NEW YORK POST
'DOBSON'S' CHOICE AT THE MINT
May 15, 2001
IMAGINE a younger contemporary of Shaw’s, an English woman of strongly feminist slant who wrote bitter comedies about women trapped by oppression.
Imagine her most successful play, written in 1908, about a young shop girl embittered by her bleak life in a dormitory run by the store.
Then she unexpectedly inherits a neat little sum from an unknown relative and decides to go off to Switzerland and spend it all at once on “a crowded hour of glorious life.”
This play, a sprightly, witty, heartbreaking mix of Shaw and social reality, was a tremendous hit in London and New York and has not been seen since.

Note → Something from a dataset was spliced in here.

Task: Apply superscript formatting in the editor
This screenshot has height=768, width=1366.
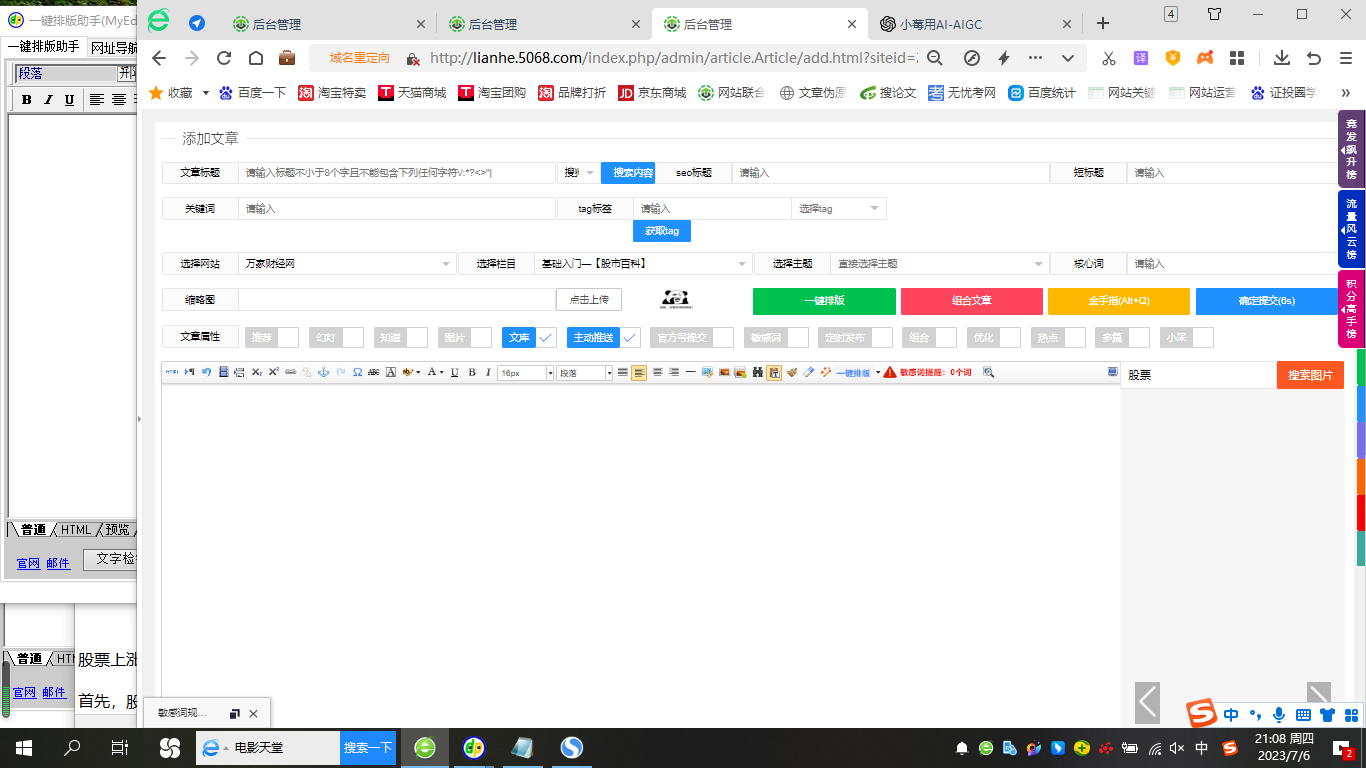Action: tap(274, 372)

The Mint, that exciting place, is reviving, for the first time since 1908, “Diana of Dobson’s” by Cicely Hamilton, under the intelligent, moving direction of Eleanor Reissa.
Hamilton was a lively creature, a suffrage advocate and, in World War I, a founder of a hospital and a repertory troupe in France for the soldiers.
As a playwright, she was mainly a propagandist, but in “Diana of Dobson’s” she devised an unusual blend of her political themes, her gift for life and a Shavian structure. Imagine a “Pygmalion” that the heroine scuttles.
Young Diana Massingberd is a sharp, smart, embittered young woman whom we first see in the dormitory of Dobson’s Drapery Emporium.
Rachel Sledd is animated, beautiful, sarcastic and ironic as Diana; this is a wonderful performance, that constantly makes us feel the cost of intelligence.
In Switzerland, Diana is more than adequate in dealing with greedy, rich old ladies and smitten, foolish men. Mikel Sarah Lambert is perfect as the haughtiest society lady. She is the aunt of Victor, a shy oaf, portrayed with excellence by Karl Kenzler.
This is a fine play with a number of points to make – the injustices of treating working women as slaves and the cold greed of the possessors, of course, but also the absolute need for fantasy and the possibility of personal change.
It’s an exciting discovery of the Mint, beautifully acted and remarkably moving.